#### What the exercise asks
Please convert the items, starting at the line containing "Where should I" and ending at the last line of the items, into a Markdown table with the columns Row and Line, numbering each line and skipping blank lines. Leave the pictures out of the table.

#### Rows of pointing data
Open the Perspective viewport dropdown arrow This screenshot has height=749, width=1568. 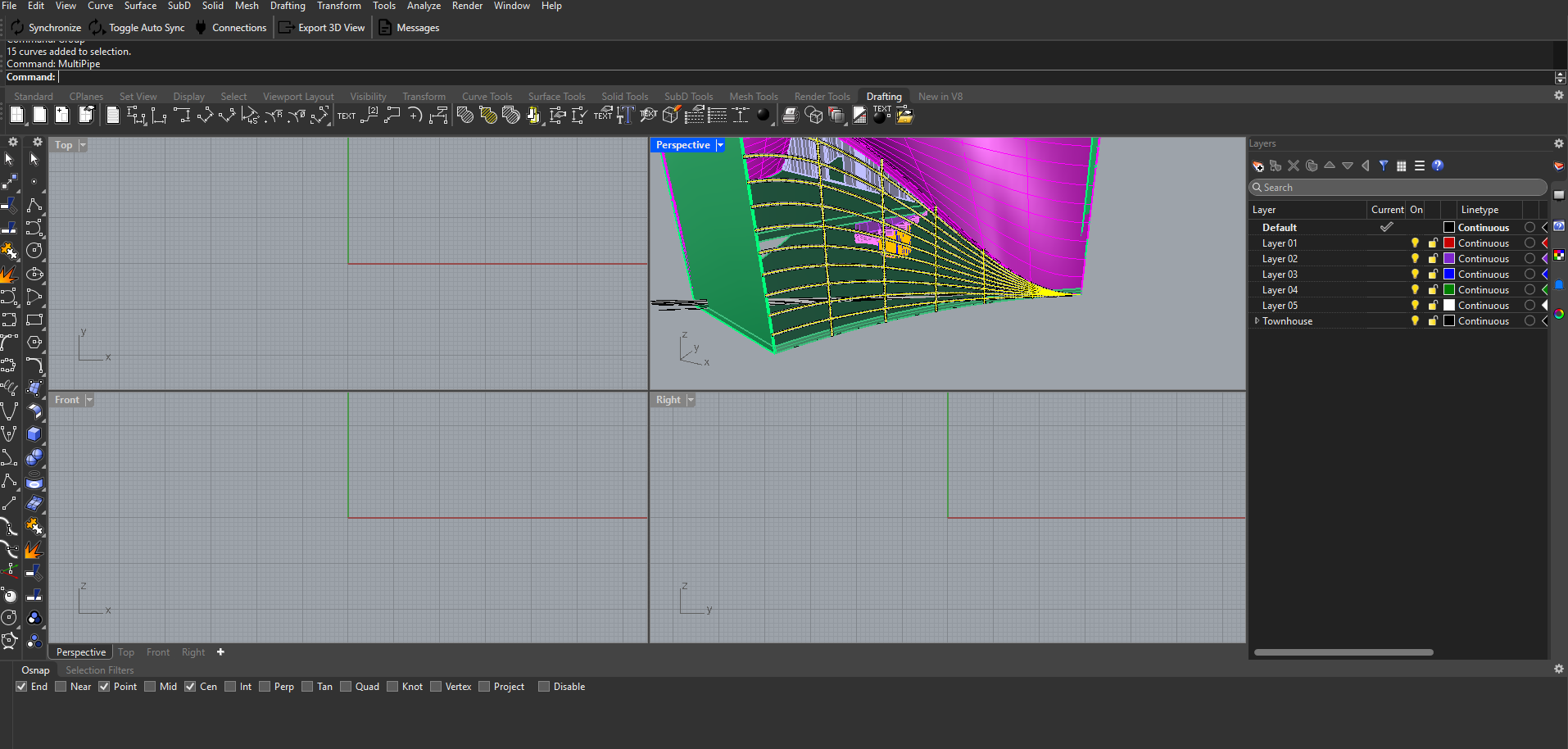tap(720, 145)
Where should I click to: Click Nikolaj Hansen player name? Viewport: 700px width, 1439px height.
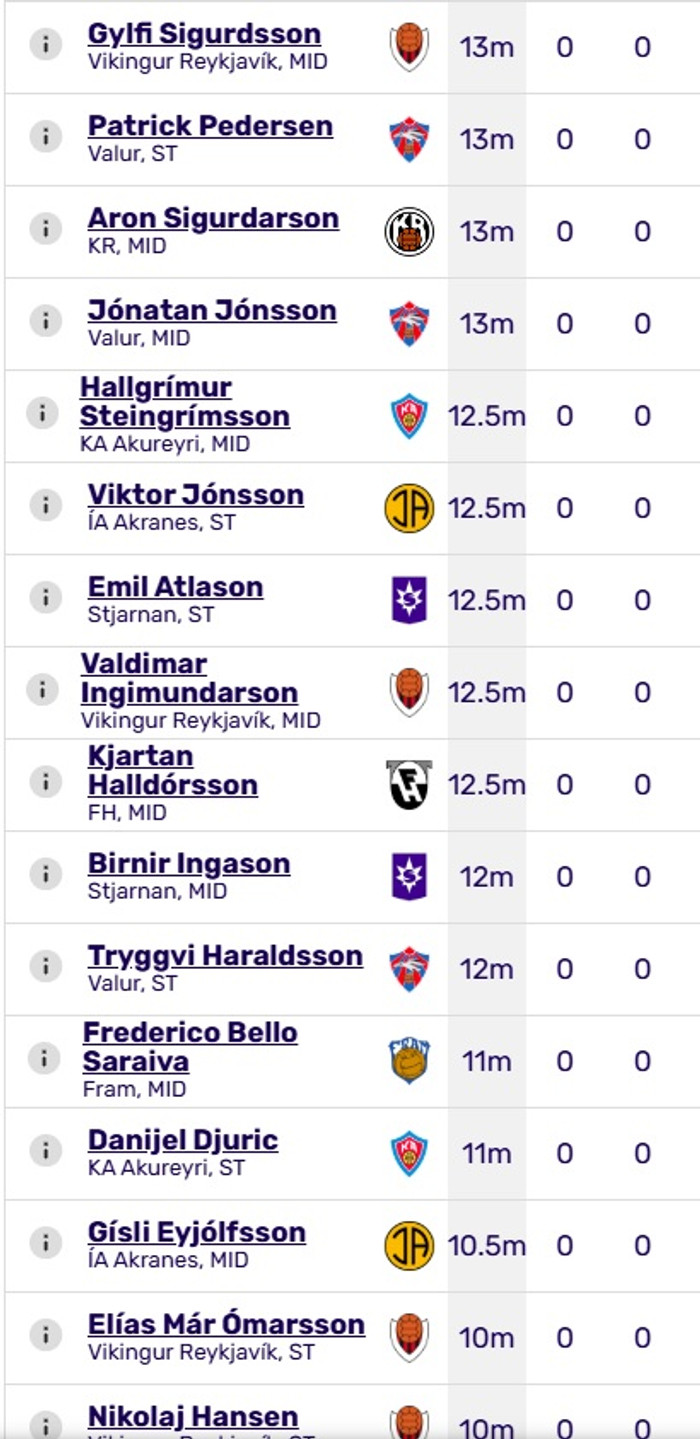pos(193,1416)
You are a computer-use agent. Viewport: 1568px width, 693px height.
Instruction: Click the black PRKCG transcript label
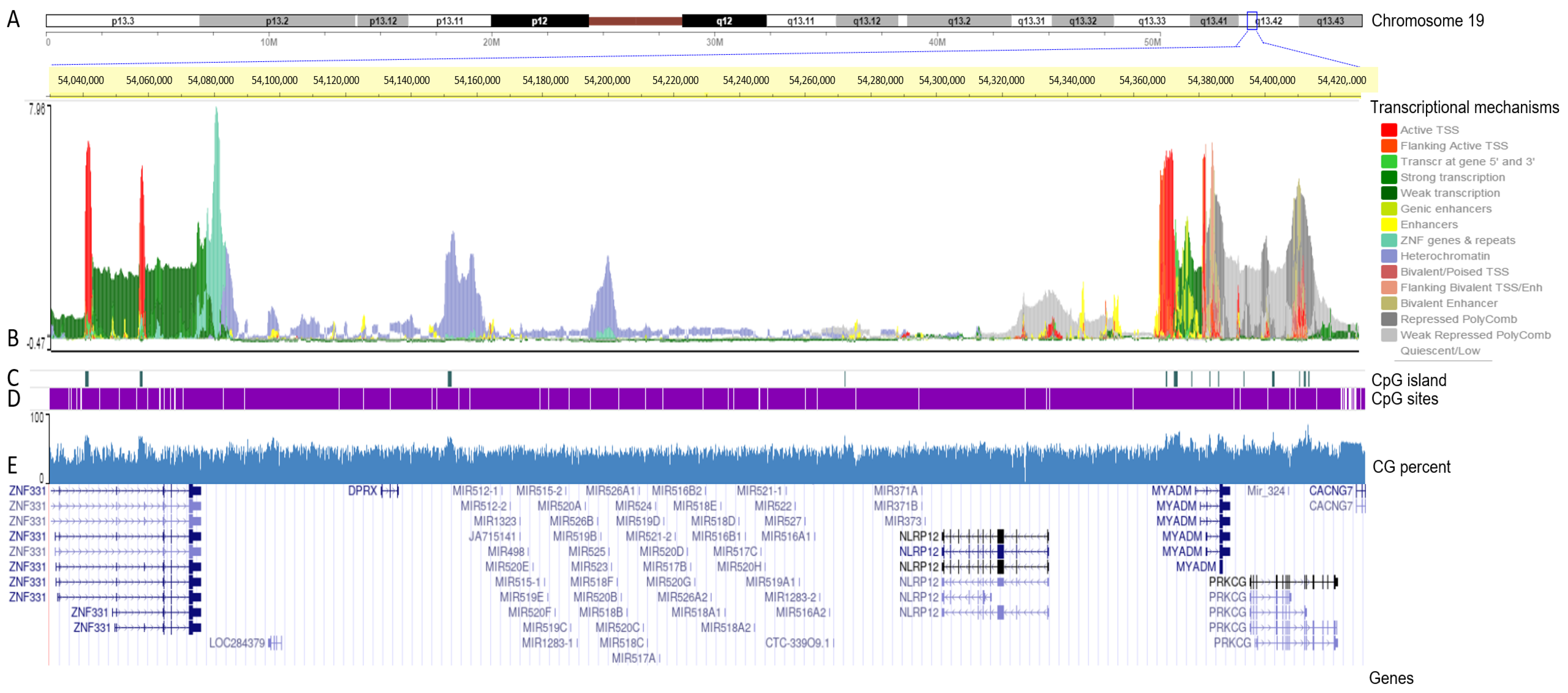click(1227, 582)
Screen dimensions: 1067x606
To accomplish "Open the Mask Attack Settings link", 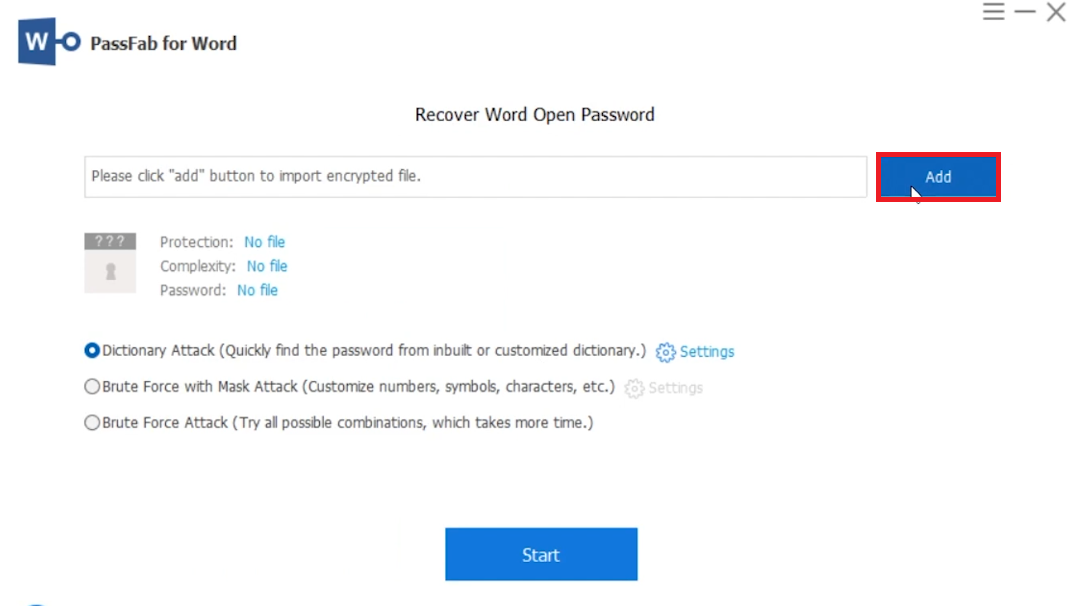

#### Exercise response
| Row | Line |
|---|---|
| 1 | Where should I click to: Click Nikolaj Hansen player name? Viewport: 700px width, 1439px height. |
| 2 | pos(193,1416) |
| 3 | You are a computer-use agent. Viewport: 1568px width, 693px height. |
| 4 | Instruction: Click the black PRKCG transcript label |
| 5 | click(1227, 582) |
| 6 | Screen dimensions: 1067x606 |
| 7 | To accomplish "Open the Mask Attack Settings link",  |